| Description of the task |
Retype, character for character, everything in the entries below from the line containing "Task: Expand the Network section panel" down to the line containing "(x=764, y=78)", including both of those lines.

| Listing |
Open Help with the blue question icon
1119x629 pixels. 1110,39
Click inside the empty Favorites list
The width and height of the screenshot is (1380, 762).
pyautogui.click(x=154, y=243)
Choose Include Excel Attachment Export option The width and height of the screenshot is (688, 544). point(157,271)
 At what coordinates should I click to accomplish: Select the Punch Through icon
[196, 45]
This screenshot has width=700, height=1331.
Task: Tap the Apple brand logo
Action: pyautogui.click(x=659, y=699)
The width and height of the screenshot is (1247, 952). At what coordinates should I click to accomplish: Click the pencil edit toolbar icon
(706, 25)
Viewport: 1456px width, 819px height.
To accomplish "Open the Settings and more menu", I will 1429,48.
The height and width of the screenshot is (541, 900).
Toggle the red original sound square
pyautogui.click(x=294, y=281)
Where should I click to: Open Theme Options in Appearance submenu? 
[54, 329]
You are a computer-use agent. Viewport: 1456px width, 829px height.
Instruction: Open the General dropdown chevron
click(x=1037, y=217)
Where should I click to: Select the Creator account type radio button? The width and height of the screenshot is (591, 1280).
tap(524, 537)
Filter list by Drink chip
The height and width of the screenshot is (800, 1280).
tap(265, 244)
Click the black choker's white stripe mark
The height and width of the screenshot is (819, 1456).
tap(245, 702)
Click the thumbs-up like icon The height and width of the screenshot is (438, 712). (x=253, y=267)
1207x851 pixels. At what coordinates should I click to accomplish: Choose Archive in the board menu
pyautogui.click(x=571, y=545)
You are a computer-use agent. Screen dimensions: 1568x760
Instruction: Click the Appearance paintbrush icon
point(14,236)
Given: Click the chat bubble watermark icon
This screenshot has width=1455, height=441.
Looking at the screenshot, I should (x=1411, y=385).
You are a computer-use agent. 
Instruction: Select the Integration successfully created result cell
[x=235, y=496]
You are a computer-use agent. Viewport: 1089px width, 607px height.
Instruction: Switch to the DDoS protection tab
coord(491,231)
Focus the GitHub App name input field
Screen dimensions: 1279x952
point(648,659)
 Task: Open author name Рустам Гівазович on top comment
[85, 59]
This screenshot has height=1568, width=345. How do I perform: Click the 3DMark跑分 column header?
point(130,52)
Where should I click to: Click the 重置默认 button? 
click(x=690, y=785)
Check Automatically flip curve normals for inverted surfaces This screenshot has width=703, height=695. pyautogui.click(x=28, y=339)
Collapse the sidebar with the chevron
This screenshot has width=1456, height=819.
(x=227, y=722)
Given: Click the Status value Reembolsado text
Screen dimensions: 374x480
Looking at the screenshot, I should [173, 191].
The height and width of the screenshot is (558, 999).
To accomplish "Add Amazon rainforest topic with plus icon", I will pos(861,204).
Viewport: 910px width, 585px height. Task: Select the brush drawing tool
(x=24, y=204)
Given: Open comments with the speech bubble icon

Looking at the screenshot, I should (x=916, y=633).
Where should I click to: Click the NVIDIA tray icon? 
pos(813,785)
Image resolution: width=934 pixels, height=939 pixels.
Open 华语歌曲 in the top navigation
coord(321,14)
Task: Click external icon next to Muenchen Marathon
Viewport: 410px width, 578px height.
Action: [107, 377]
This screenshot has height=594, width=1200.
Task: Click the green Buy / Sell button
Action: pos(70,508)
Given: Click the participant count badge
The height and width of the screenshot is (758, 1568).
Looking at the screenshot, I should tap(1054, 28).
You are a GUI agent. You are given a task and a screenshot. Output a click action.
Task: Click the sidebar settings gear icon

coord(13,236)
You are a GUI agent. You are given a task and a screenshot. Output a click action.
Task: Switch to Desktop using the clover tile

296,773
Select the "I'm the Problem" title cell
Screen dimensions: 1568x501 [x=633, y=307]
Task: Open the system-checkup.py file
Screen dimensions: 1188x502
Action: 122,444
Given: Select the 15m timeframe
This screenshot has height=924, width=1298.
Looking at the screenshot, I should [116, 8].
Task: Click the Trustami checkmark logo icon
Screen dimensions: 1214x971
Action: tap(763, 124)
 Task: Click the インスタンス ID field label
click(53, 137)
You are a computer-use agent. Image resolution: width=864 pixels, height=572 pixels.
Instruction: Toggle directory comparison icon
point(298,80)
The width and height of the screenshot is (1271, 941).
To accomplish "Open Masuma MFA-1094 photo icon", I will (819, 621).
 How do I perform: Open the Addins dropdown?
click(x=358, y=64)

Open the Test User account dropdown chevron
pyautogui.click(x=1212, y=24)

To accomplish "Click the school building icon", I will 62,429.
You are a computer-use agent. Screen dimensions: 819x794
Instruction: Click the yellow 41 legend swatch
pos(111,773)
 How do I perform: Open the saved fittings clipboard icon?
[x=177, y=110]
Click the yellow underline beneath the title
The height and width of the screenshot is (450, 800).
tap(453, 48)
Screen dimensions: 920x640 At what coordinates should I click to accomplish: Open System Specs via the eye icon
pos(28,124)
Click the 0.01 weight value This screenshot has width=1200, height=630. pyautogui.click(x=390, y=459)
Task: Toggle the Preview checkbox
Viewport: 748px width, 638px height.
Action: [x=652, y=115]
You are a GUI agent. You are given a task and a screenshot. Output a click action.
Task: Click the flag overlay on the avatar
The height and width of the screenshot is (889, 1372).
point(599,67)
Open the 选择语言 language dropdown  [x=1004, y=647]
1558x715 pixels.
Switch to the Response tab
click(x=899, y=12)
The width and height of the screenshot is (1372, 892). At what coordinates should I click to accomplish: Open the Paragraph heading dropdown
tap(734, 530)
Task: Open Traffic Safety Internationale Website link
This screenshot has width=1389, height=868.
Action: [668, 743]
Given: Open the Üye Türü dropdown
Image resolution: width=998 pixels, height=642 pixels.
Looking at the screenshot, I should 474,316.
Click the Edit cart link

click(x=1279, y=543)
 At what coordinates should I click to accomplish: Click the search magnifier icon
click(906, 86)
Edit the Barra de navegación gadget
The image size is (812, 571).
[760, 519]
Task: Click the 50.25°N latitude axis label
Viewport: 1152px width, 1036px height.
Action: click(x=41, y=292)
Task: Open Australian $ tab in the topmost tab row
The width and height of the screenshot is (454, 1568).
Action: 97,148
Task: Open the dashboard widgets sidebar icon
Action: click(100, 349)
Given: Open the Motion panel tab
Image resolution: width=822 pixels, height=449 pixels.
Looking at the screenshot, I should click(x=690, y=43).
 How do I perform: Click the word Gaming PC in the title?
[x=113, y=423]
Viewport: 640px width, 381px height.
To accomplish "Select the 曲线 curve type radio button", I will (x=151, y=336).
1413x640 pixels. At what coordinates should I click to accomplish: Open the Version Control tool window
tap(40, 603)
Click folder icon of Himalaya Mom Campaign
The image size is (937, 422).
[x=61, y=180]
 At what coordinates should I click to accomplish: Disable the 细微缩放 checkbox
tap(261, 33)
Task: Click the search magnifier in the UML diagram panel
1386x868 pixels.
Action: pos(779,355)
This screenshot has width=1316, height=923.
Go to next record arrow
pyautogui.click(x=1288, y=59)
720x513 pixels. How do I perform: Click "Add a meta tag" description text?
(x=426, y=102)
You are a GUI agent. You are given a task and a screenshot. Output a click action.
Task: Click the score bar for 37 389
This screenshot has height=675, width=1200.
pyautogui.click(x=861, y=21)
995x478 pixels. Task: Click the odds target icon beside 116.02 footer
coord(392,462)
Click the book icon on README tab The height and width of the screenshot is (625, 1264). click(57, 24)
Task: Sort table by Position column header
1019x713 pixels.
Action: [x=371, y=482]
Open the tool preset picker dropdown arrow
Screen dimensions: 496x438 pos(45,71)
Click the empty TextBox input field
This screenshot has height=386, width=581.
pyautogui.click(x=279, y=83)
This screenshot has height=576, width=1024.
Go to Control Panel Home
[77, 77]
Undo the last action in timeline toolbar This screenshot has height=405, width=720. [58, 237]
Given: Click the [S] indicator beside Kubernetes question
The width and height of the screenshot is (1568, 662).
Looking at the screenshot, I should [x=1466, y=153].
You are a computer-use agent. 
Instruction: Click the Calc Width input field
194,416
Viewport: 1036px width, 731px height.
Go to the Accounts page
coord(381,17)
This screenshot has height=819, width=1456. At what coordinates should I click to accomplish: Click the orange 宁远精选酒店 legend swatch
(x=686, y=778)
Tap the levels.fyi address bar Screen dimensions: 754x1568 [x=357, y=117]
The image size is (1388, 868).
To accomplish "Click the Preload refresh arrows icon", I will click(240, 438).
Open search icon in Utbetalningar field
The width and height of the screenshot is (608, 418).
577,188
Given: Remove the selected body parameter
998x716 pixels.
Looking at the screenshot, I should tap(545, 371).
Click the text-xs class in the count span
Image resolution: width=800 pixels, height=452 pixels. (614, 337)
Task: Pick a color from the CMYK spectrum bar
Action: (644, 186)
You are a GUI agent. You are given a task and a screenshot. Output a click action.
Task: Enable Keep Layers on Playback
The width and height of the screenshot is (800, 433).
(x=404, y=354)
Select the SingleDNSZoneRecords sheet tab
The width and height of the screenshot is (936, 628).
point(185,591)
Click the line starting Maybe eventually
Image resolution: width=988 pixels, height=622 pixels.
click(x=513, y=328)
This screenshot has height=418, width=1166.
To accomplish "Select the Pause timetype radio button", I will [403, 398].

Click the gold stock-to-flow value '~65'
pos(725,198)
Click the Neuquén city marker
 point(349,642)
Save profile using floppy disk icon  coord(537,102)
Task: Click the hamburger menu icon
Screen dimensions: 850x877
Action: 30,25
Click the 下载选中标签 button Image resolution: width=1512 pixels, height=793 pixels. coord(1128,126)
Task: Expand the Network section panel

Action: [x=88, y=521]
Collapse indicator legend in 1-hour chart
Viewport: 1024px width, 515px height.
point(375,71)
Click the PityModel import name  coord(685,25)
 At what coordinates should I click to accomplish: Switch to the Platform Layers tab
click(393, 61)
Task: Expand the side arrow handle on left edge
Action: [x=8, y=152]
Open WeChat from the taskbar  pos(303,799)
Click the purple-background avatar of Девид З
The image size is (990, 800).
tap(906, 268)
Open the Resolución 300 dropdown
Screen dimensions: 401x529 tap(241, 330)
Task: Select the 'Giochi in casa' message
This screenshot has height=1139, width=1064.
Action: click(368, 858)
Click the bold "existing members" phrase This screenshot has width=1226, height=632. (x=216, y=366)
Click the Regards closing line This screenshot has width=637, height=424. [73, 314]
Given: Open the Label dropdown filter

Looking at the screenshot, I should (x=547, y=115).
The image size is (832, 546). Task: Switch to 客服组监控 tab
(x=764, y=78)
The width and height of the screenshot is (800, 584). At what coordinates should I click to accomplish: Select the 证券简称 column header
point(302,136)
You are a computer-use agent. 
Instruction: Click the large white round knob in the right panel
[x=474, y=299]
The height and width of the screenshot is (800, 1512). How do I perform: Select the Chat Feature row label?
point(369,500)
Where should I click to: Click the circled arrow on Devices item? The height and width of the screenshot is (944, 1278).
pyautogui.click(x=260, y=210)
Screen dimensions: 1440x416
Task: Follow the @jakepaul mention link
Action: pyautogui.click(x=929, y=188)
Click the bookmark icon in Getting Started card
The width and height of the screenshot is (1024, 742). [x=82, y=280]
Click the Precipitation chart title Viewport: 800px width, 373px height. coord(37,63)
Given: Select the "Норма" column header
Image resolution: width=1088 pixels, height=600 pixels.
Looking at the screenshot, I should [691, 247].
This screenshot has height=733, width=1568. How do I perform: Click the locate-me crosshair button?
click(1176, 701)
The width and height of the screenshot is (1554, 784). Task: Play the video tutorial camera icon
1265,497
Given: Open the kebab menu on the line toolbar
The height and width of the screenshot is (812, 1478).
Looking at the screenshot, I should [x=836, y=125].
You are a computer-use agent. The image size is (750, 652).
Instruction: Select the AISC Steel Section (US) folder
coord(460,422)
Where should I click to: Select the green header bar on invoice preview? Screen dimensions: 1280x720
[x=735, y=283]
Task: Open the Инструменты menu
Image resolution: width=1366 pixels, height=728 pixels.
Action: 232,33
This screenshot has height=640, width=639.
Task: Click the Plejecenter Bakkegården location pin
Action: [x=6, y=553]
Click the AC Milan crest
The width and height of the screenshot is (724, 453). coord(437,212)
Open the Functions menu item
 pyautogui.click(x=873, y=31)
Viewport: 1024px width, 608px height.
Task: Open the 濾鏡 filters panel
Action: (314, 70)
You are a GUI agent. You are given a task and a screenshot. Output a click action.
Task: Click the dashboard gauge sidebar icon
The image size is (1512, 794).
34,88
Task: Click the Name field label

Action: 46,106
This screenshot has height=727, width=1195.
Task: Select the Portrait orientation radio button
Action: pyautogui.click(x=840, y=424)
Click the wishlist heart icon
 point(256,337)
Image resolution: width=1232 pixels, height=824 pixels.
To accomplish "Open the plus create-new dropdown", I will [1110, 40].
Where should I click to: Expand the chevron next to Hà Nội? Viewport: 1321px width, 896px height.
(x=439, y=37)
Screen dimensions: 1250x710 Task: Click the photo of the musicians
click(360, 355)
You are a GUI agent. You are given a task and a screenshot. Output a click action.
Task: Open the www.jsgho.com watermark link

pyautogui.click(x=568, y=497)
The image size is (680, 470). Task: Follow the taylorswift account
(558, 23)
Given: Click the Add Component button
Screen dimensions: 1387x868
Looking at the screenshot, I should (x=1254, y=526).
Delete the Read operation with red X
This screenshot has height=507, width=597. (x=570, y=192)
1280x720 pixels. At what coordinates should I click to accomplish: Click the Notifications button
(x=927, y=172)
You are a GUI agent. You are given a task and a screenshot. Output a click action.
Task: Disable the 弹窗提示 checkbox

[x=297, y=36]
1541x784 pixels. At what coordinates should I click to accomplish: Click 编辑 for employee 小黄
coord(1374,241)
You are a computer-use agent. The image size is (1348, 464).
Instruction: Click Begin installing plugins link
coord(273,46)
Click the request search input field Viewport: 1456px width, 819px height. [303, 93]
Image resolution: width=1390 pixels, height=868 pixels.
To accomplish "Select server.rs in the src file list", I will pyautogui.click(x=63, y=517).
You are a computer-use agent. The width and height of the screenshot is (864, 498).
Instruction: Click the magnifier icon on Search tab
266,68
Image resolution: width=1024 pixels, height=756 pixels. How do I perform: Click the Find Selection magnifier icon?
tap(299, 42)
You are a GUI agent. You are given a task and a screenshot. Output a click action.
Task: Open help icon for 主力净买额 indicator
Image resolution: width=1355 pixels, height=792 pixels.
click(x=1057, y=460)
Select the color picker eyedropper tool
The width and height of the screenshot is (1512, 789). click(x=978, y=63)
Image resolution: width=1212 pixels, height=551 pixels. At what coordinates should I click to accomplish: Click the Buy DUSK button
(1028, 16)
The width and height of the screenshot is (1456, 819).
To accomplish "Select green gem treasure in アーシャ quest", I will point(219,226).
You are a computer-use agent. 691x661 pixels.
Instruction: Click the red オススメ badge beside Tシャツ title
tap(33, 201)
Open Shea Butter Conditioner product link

| Final result |
Task: Expand the Network section panel

Action: [x=88, y=521]
Collapse indicator legend in 1-hour chart
Viewport: 1024px width, 515px height.
point(375,71)
Click the PityModel import name  coord(685,25)
 At what coordinates should I click to accomplish: Switch to the Platform Layers tab
click(393, 61)
Task: Expand the side arrow handle on left edge
Action: [x=8, y=152]
Open WeChat from the taskbar  pos(303,799)
Click the purple-background avatar of Девид З
The image size is (990, 800).
tap(906, 268)
Open the Resolución 300 dropdown
Screen dimensions: 401x529 tap(241, 330)
Task: Select the 'Giochi in casa' message
This screenshot has height=1139, width=1064.
Action: click(368, 858)
Click the bold "existing members" phrase This screenshot has width=1226, height=632. (x=216, y=366)
Click the Regards closing line This screenshot has width=637, height=424. [73, 314]
Given: Open the Label dropdown filter

Looking at the screenshot, I should (x=547, y=115).
The image size is (832, 546). Task: Switch to 客服组监控 tab
(x=764, y=78)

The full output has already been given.